I’m tall. That helps. But a friend and I recently spoke about old clothes and the formidability factor, and she told me a story about both. My friend works in film. She’s petite, and one time she had to face down an assholian director who was particularly tall. As they stood on set, he loomed over her and barked and failed to respect what she was saying despite her expertise. 

Finally my friend grew so exasperated she decided to answer each of the director’s barks in a slightly quieter voice, forcing him to bend over a bit more each time to pick up what she was saying—a bit more, a bit more—until finally they were at eye level and he was actually listening to her, and she got what she wanted. 

You don’t have to be tall to be formidable, she said. 

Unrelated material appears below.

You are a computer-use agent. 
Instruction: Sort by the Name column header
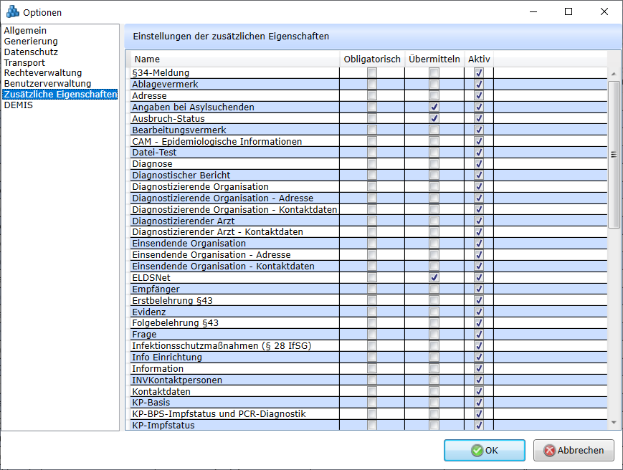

Her other point? My friend remembers exactly what she was wearing when she forced the director to make a better movie, and she’s hung onto the outfit. The clothes at the back of my closet have similar happy memories attached. They’re not just skirts and jackets, they’re souvenirs, emotionally resonant. 

Young Yoko.

I’m very unlikely to wear them again, but there they are—especially since my mother brought me up on her childhood memories of the Depression, and of course you have to stockpile, buffering yourself against disaster, and in fact there’s going to be another Depression any minute, and it’s both smart and environmentally sensitive to hold on to good quality clothes and find a seamstress who can modernize them (despite the article I recently read saying that shoulders on jackets are the hardest thing in the world to fix.)

In any case, when negotiating with myself over the remaining old clothes, I made a very good point. I’ll get some new ones, better quality that I’ve bothered buying lately, and be fully covered in every sense. Then I’ll be able to get rid of all the vintage pieces that a seamstress can’t update. 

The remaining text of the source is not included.